§ DATA RECORDS
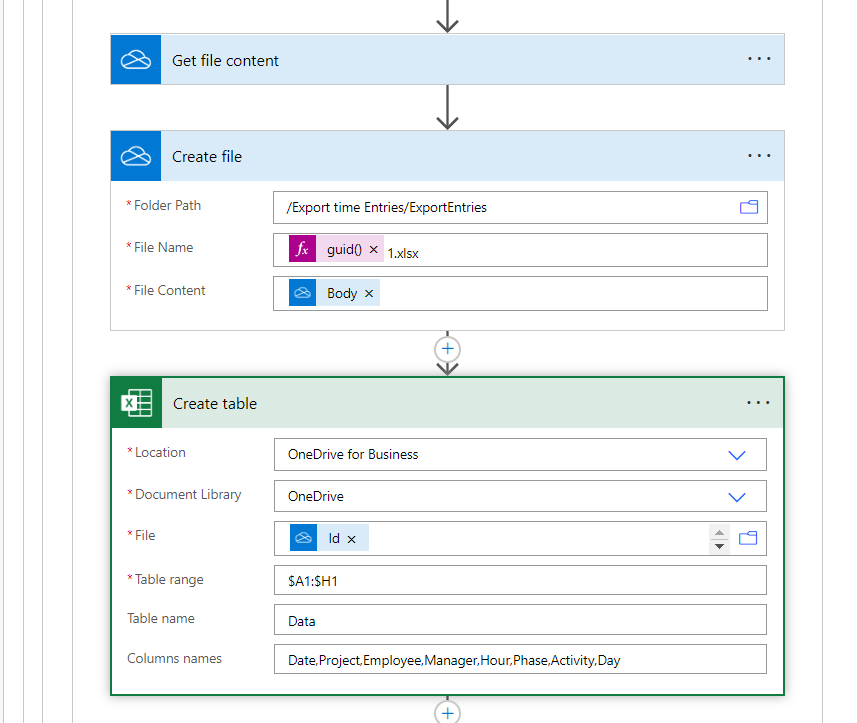This screenshot has height=723, width=857.
Task: Click the OneDrive icon on Create file
Action: (x=135, y=156)

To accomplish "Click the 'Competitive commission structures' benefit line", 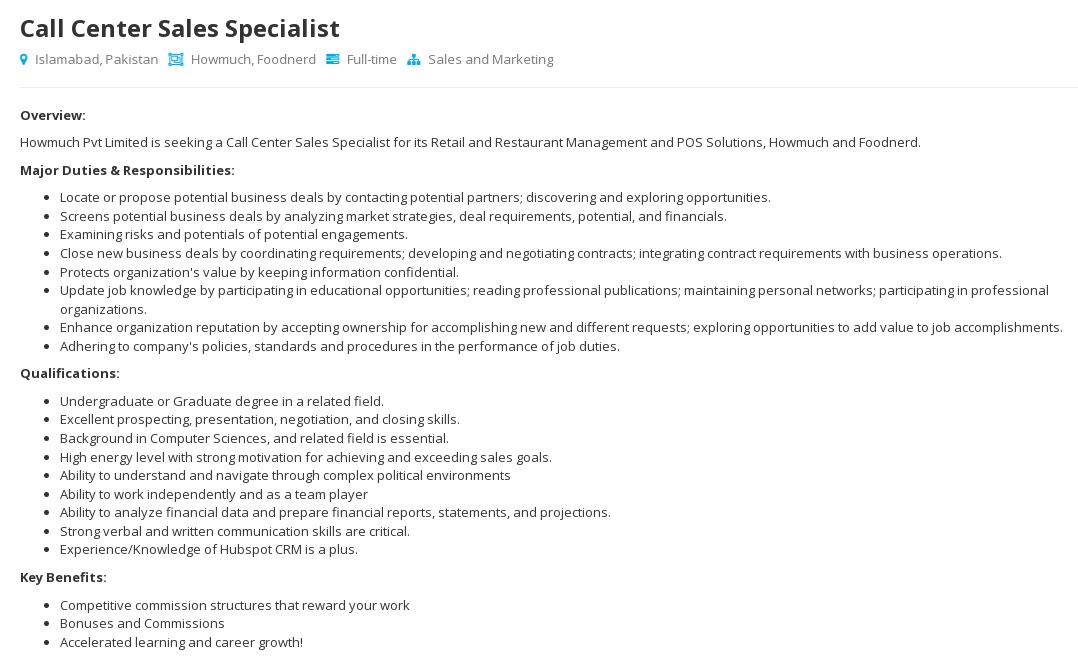I will tap(234, 605).
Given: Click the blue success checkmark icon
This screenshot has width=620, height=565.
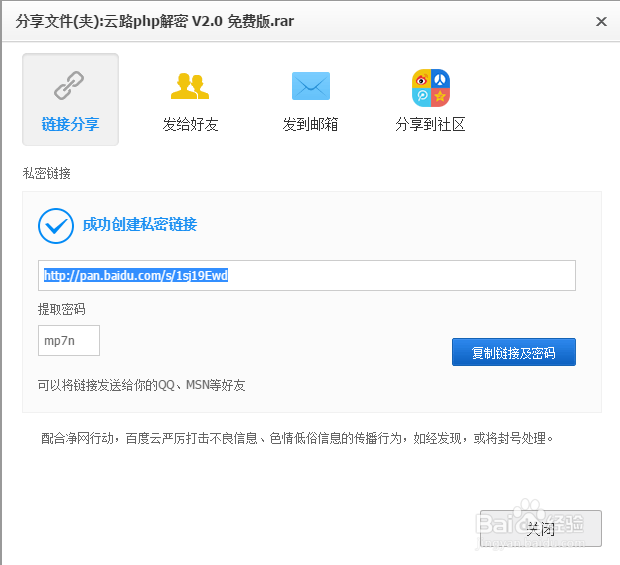Looking at the screenshot, I should click(55, 225).

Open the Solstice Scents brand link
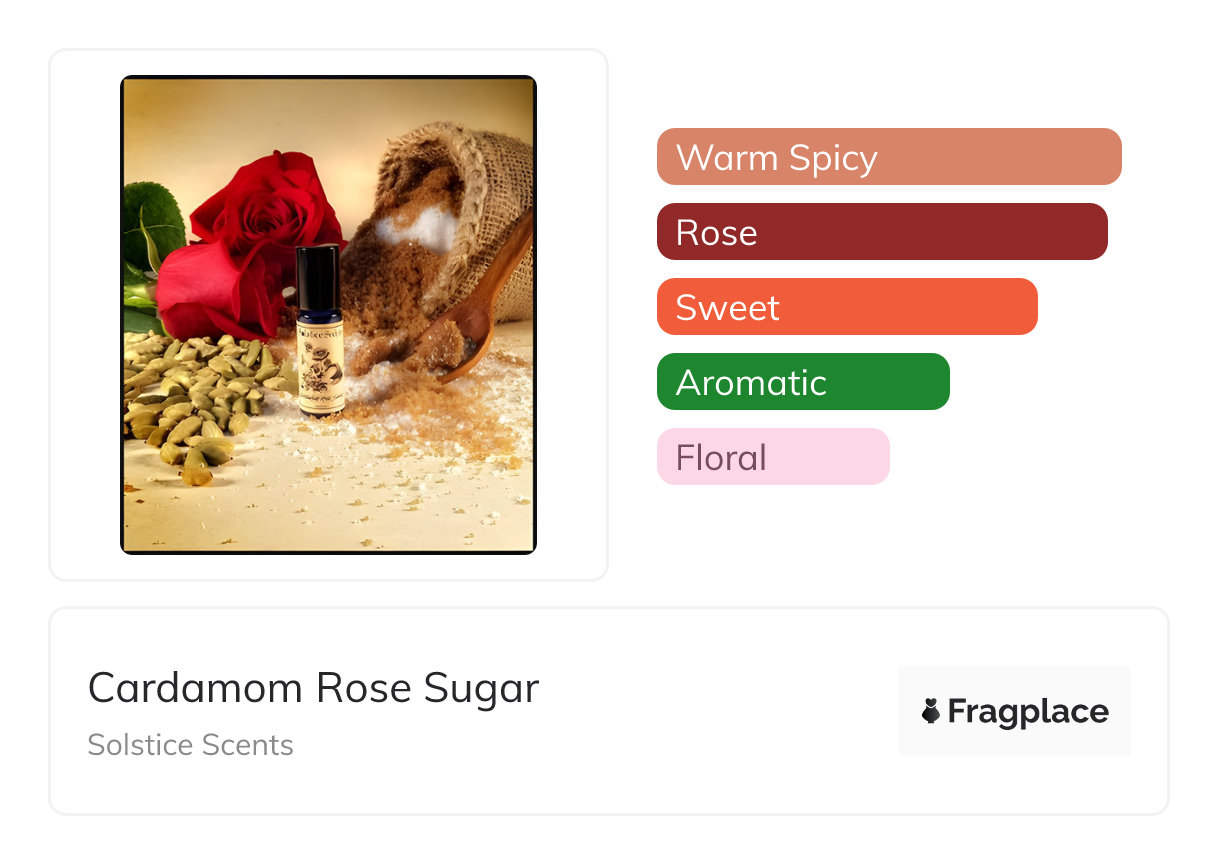click(190, 745)
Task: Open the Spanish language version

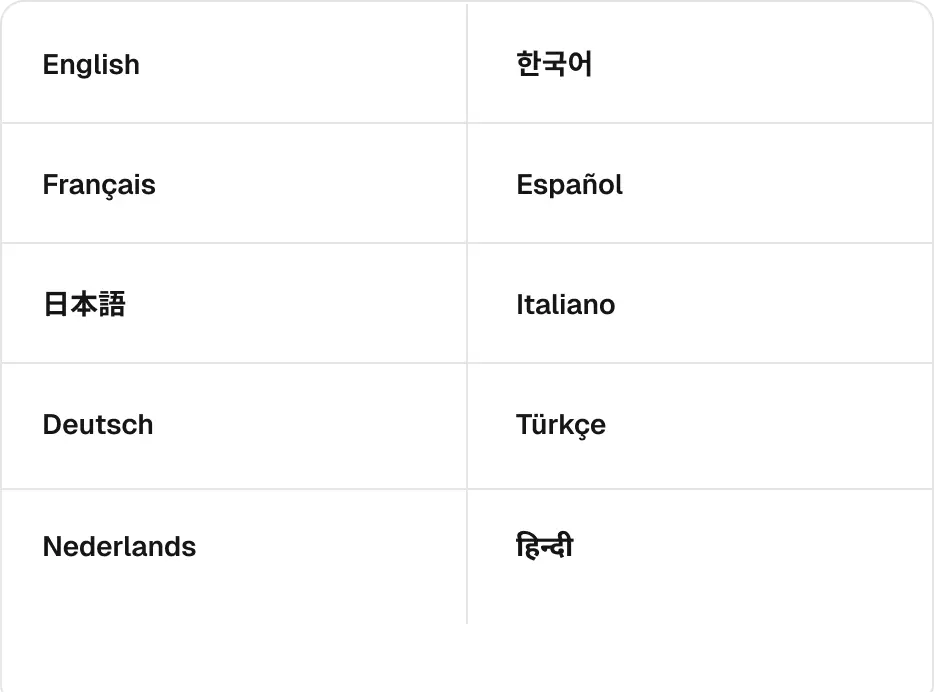Action: click(569, 185)
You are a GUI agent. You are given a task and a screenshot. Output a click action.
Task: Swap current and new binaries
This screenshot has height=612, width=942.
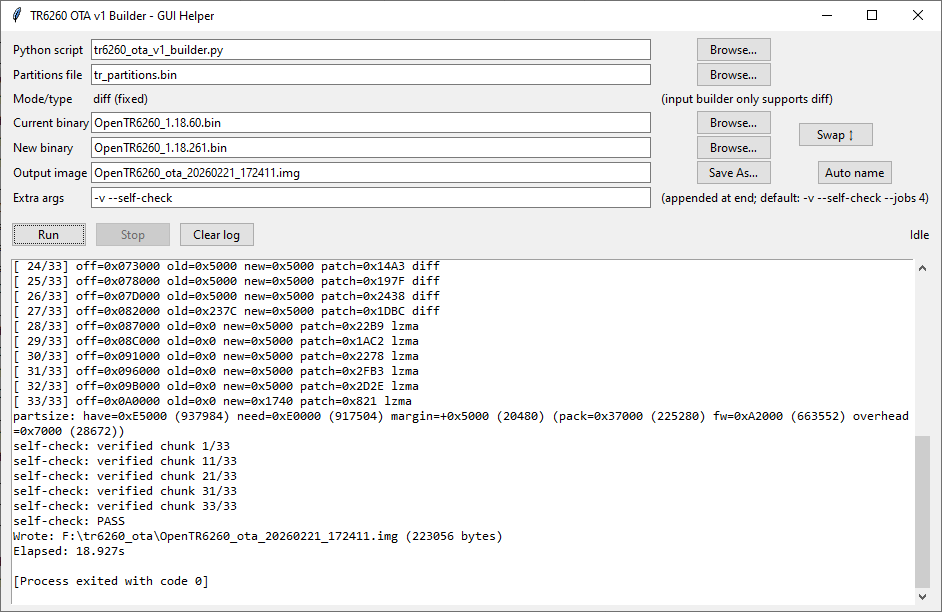[x=835, y=135]
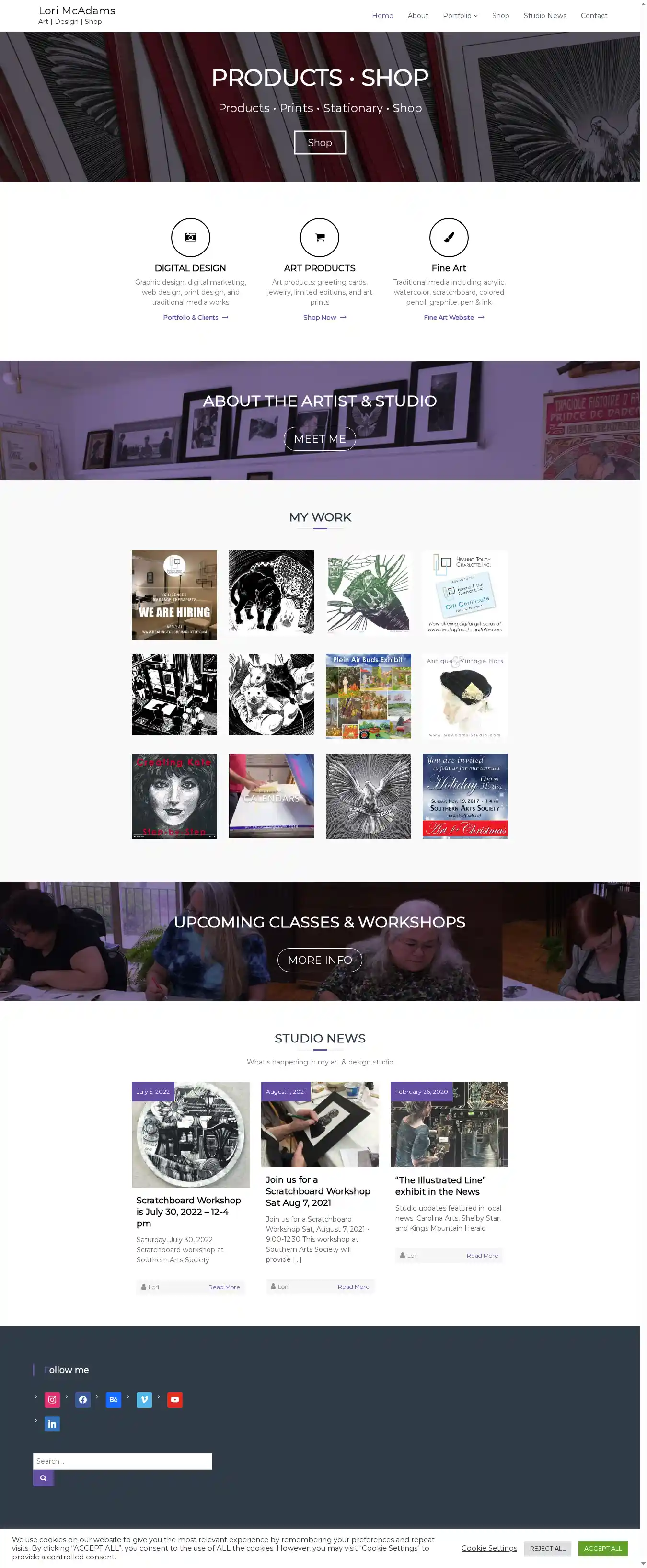Open Read More for Illustrated Line post
Viewport: 647px width, 1568px height.
482,1255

§ WORK REQUEST
All that is required is the lines from the line containing "Given: Click the blue success checkmark icon" through the end of the records above, copied exactly, and none of the pictures.

§ THE COMPLETED TASK
Given: Click the blue success checkmark icon
This screenshot has width=620, height=565.
Looking at the screenshot, I should click(55, 225).

Open the Solstice Scents brand link
click(190, 745)
Task: Open the Spanish language version

Action: click(569, 185)
You are a GUI agent. You are given a task and a screenshot. Output a click action.
Task: Swap current and new binaries
This screenshot has height=612, width=942.
[x=835, y=135]
Open Read More for Illustrated Line post
Viewport: 647px width, 1568px height.
482,1255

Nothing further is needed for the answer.